I couldn't resist anymore, so I said "That's great, if you really want to do that, may be you should take up some animation classes, or do some self learning at your own pace. That would be a good start". Pat came the reply "Nahh it's very difficult, with family, full time job, no time. I would love to, but I can't."
我再也受不了了,于是我说:“如果你真想做那行那很好啊!也许你应该上一些动画设计的课程,或者是用你自己的节奏自学。那会是个好开始!” 那哥们儿给我回了一句:“啊!?那得多难啊。有家庭、有全职工作,我根本没时间!我是很喜欢,但是我做不了啊!”
Reluctantly, I suggested "Then may be you should consider training full time for a few weeks/months and perhaps dive in full-time?" He looked at me like I had just asked him to cut off his right hand. "Are you crazy?
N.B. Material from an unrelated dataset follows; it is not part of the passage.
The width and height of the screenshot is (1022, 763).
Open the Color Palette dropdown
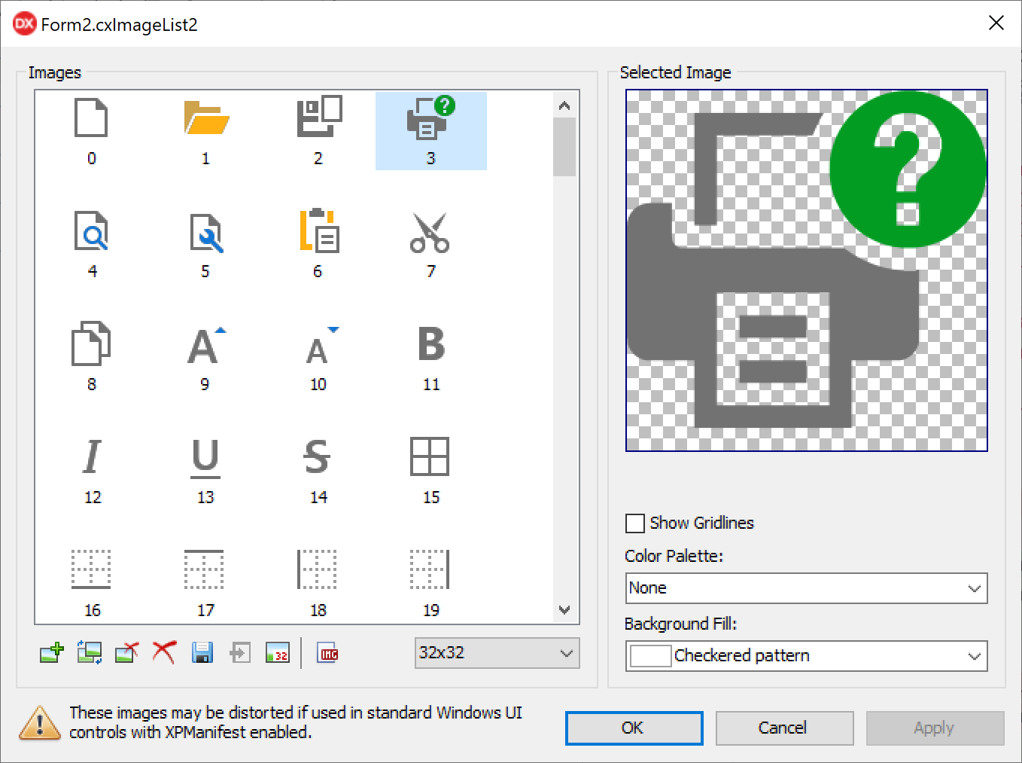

Where will the paycheck come from?"
我老大不乐意地建议他说:“那也许,你应该试试花几周、或是几个月的时间集中培训,要不就辞职去学习?” 他看着我那小样儿就跟我在教他剁掉自己右手似的:“你疯了吗?那我要怎么生活!?”
Realizing this conversation was heading towards an argument with someone I didn't know very well at the first place, I chose to just smile and leave it at that. But it made me think. What is it with people refusing to take some risks to follow their dreams. Are their dreams not worth it? If not, why do we sulk about them later? Don't we owe it to ourselves to at least give our dreams a fair shot?
想到这场对话跟着就会向吵架发展了,而对方我一开始就不太熟,于是我选择放弃,只是笑笑。但这确实让我想到:这些人都怎么了?不就要你们冒点儿险、追随自己的梦想吗?是你们的梦想不值得你们这么做吗?如果真不是,那到头来你们又在烦什么呢?我们是不是应该给我们自己的梦想至少一个机会呢?